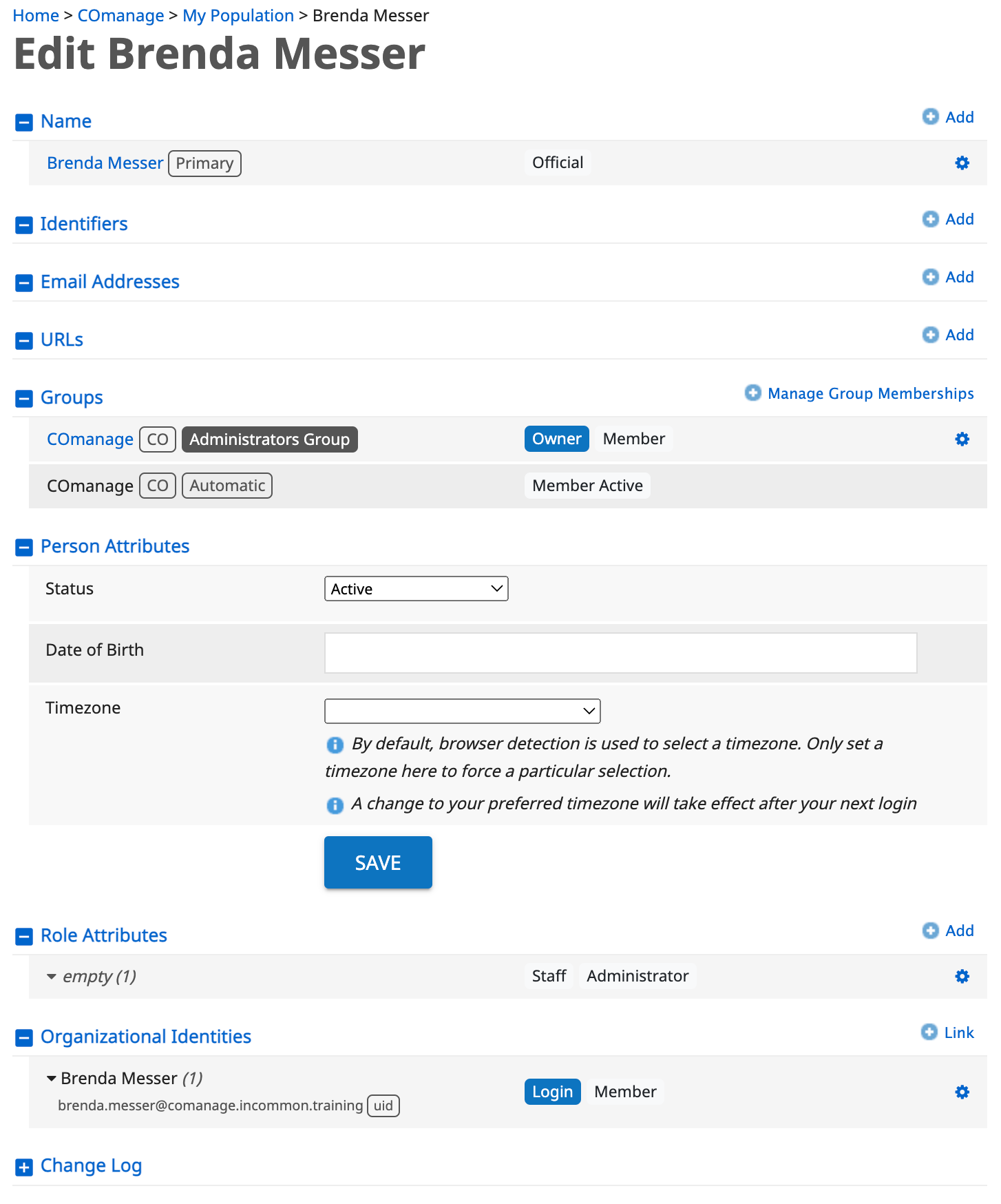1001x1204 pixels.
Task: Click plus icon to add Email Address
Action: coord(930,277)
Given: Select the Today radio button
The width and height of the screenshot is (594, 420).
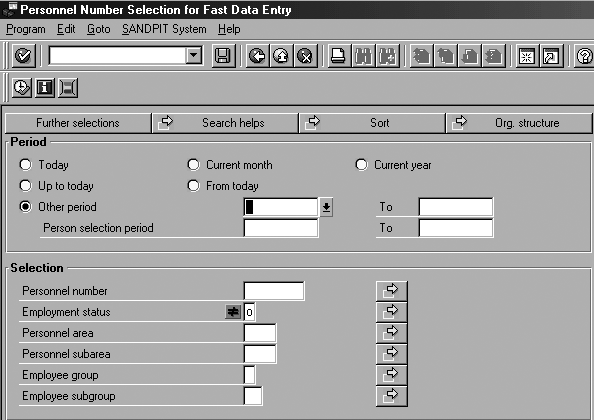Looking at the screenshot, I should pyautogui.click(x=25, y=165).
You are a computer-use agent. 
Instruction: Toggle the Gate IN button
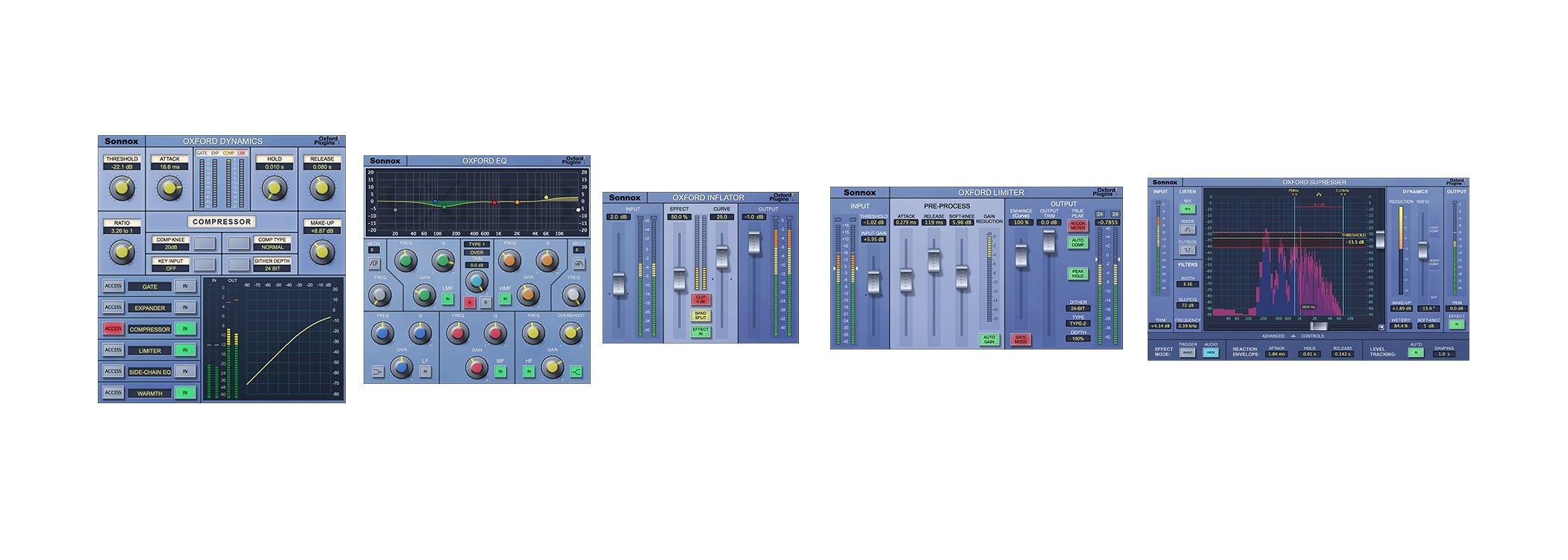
= = = = = = =
■ Exercise description: Within the preceding material, tally each line that holds the word "button". Write down only the total.

■ Response to the task: 2